幼子は年相応の無邪気な笑顔を向けたかと思うと、無表情になり、凍て付くような目で女性を捕えた後、声のトーンを1オクターブ低くして言った。
その声色は推定10歳前後の年恰好からは想像もつかない程低く、おぞましい物であった。


彼女は第六感で恐怖心のような何かを感じたのか、ほんの一瞬だけだが表情が強張った。
――――――――この私が初めて誰かに対して「怖い」という感情を覚えるなんて…………


「貴女、人間にしてはやるじゃないの。この私を見ても怖気付いて逃げ出さないなんて中々凄いわよ。」

「ええ、私も貴女と同じで普通の人間ではないですからね。」


幼子は、彼女のその強気な態度が気に入ったからなのか、彼女が普通の人間ではなかったからか、それともただの気紛れか。
目の前に立っている銀髪の女性に向かってこのような話を持ちかけた。



「どうせ此処にいても貴女はただ殺人を続けるだけなんだから、私の従者となりなさい。」

「何ですって? 」

「私の所に来れば警察に捕まらずに、そのまま後世に語り継がれる存在となるわよ。そういう結果が出てますもの。
そうね………『切り裂きジャック』という名は捨てて今日から貴女は『十六夜咲夜』よ! 」

「十六夜……咲夜……」

「素晴らしい名前だと思わない?」

「『切り裂きジャック』みたいな物騒な名前と全然違うわね…… …………って! もう夜が明けてしまうじゃない! 」


先程まで生意気な子供という認識でしかなかったが、彼女の持つ得体の知れないオーラに惹かれ、咲夜は彼女について行こうと決心を決めかけていた時、
ふと空を見ると気が付けば建物の間から太陽が顔を出し、空は朱色と藍色のグラデーションを描き出していた。


「早くしないと警察が来ちゃうわよ?…………だから私に着いてきなさい。」

「ちょっと!何処へ連れて行くのよ?! 」


咲夜は、幼子に手を引かれると、身体がふわりと宙に浮いた。飛行機がまだなかった時代であった為、空を飛んだ事なんて当然なかった。
浮かび上がってから暫くの間、本能的に目を閉じていたが、恐る恐る目を開けると目下には朝焼けでルビーのように輝くテムズ川と、
ミニチュア模型のように小さくなったロンドンの街が広がっていた。


「そういえば………名前を言っていなかったわね……………レミリア、レミリア・スカーレットよ。覚えておきなさい。」

「分かったわ。」


向かい風を受けながらレミリアは落ち着いた声で自己紹介をした。前を見ながら話していた為か、顔は分からなかったが何処か強がっているようにも感じ取れる声だった。
咲夜は目の前を飛んでいるレミリアに対する印象が『生意気な子供』から僅かだが変わりつつあった。その証拠に、口元が少し綻んでいた。
―――――――――――この人なら、私の未来を明るい物に変えて下さるかしら?


「中々面白い子供ですこと。」

「なんか言った? 」

「いいえ、何でも御座いませんわ。」



――――――――1888年11月某日を最後に、『切り裂きジャック』による犠牲者は出なくなった。
スラム街で起こった事件の為、まともに聞き込みが出来る筈もなく、犯人が現れないまま捜査は打ち切られ、事件は迷宮入りと化した。

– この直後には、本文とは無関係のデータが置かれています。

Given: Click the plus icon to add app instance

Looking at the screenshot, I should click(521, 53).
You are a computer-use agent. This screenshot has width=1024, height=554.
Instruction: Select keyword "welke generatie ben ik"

レミリアの予言通り、『切り裂きジャック』はそのドラマ性と、ミステリアスな側面を持ち併せている為、現在でも犯罪史上、非常に有名な未解決事件として後世に語り継がれていくのであった。


「お姉さまー、切り裂きジャックの犯人って結局誰なの? 」


いつものようにお気に入りの推理小説を読みながら、レミリアの妹であるフランは、姉に質問を投げかけた。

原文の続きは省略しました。